Aunt Joan called this week and told me that she was visiting her daughter, who was a childhood friend of mine, and that they would like to drive the two hours for a long, overdue visit. I was thrilled. I think I actually hollered out loud and then went about jumping up and down and enthusiastically telling my children about my joy at seeing these women. I'm not sure they could understand my joy. They have grown up in the same town for at least twenty years. They have not moved all over the world. They have roots here. They run into people that went to the same elementary, middle and high school as they did.
These two women have known me all my life. My "Aunt" Joan recalled the first time she ever laid eyes on me. I had a pacifier in my mouth. A pacifier. I didn't even know that I used one. My mother isn't around for me to ask these questions. When she was here, we were too busy arguing for me to ask her important questions. But here was someone who knew me as a baby and a young child. Stranger still....someone who knew my parents when they were my children's age.

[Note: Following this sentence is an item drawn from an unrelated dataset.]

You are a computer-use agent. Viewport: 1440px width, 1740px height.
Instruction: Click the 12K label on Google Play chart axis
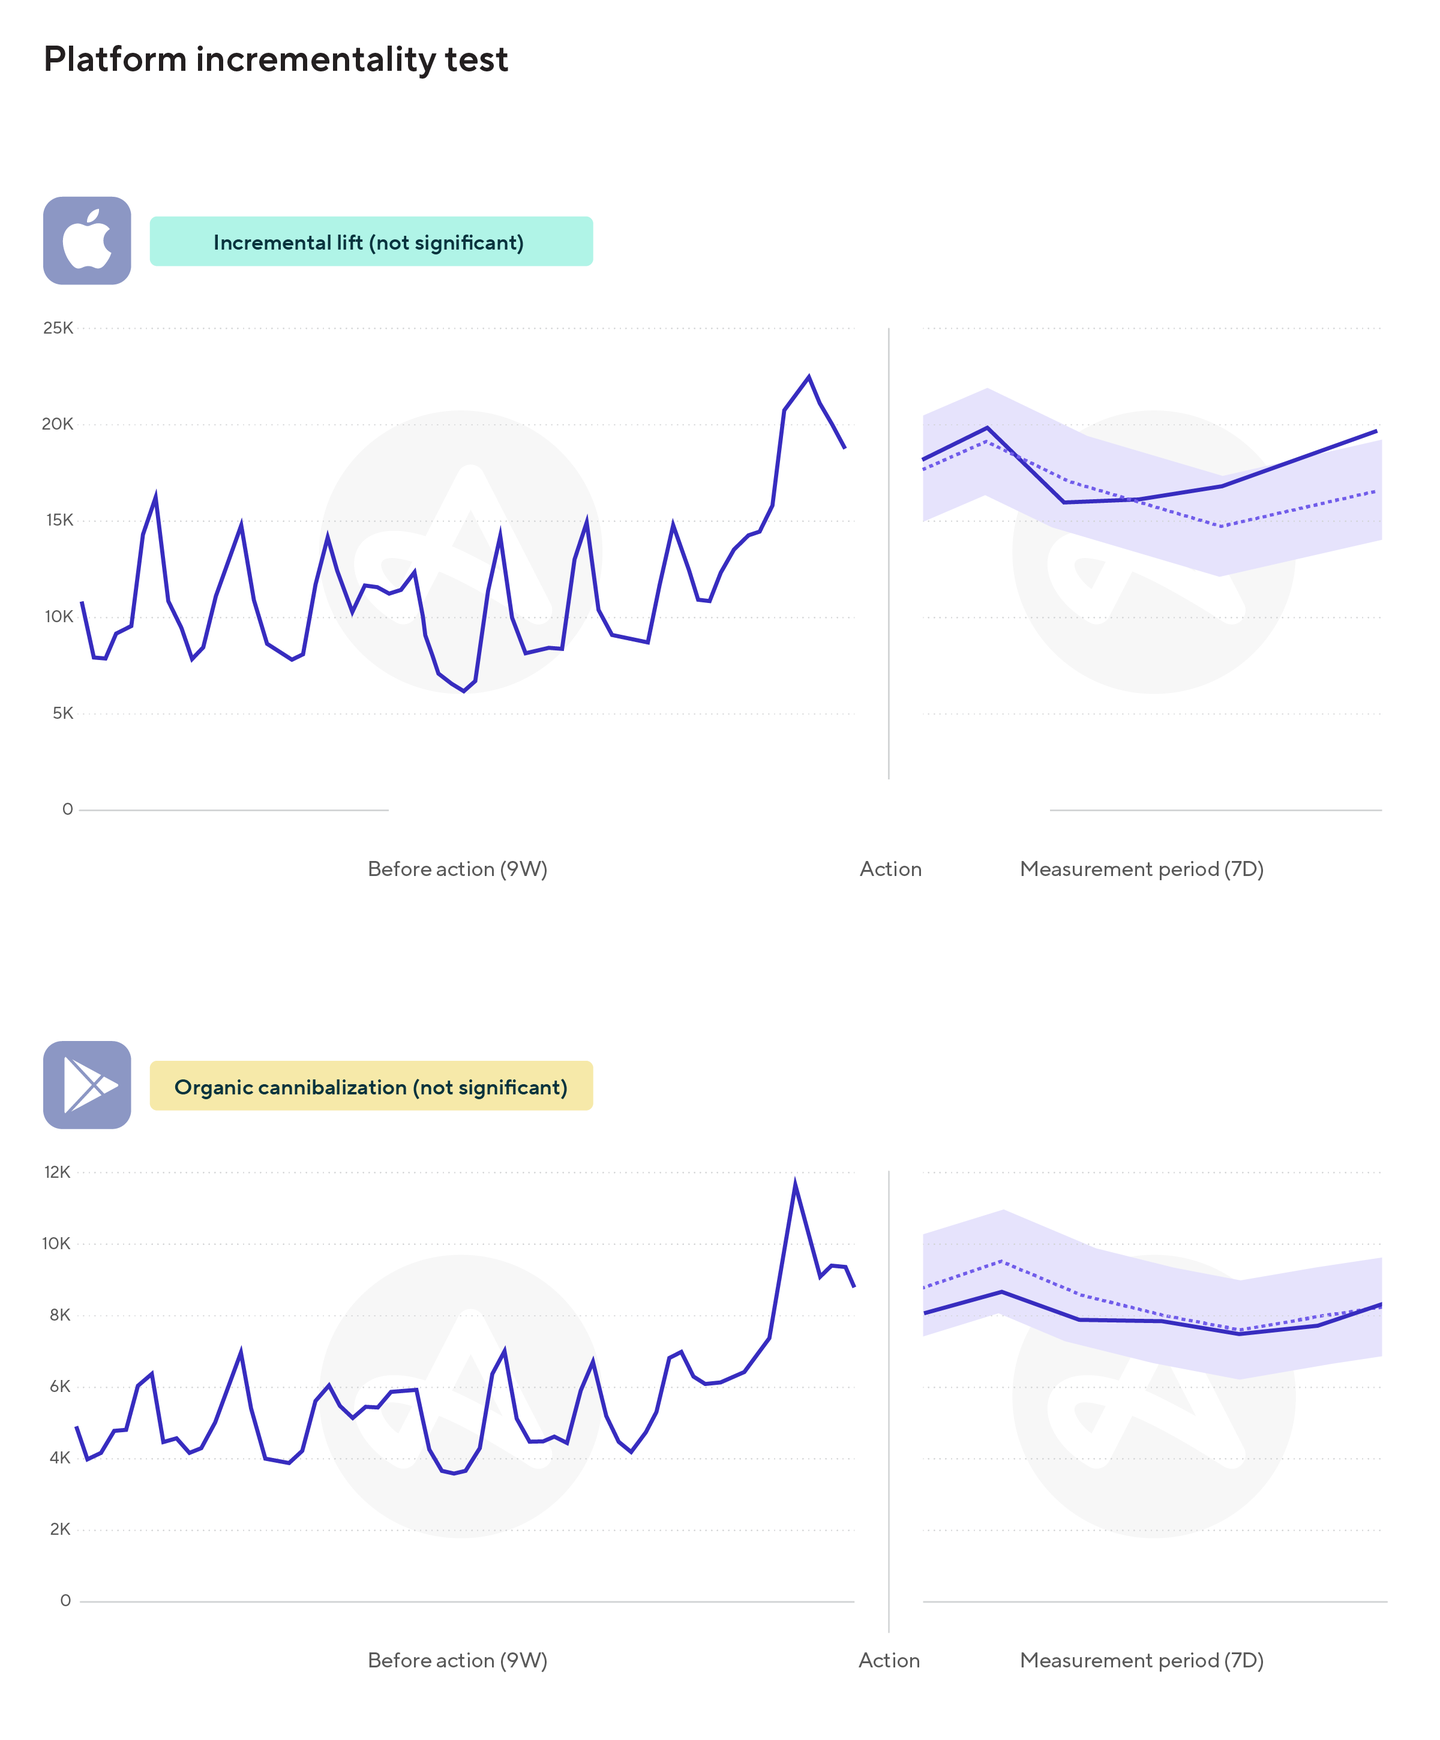pos(57,1172)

My childhood friend, Tari, also recalled stories that were long forgotten. At my age, I'm not sure they weren't tossed out of my brain to make room for other stories. Did I remember agreeing to accompany her to a boy's house? A special boy who had invited her over to swim. I don't remember donning the polka dot bikini she said I wore and I especially don't remember me being more busty than she was at that age. I don't even remember having breasts as a young woman. In fact, my own breasts probably don't remember being young either. She was happy though that regardless of my pre-teen voluptuousness her special friend chose her over me. Well, of course he did, I told her......she was beautiful, had straight blond hair and was sweet; The All-American Girl. I was a short, curly haired mouthy girl who wasn't super concerned about this guy.
Something about being around these folks was so special. Sure, I could go home to family and they have known me forever, but this was different. I felt like everyone else I know. I had friends who had known me a long time. And they chose to stay in contact all the way through my childhood and into my adulthood. I was a part of the bigger picture in life. Even though I had the gifts that moving to different states and counties can give you, I never had the tap root that plants get when they are going to be in one place for a long time. These woman felt like such a wonderful link to my hazy past. I only hope my children can appreciate the roots that they have as they grow into mature adulthood.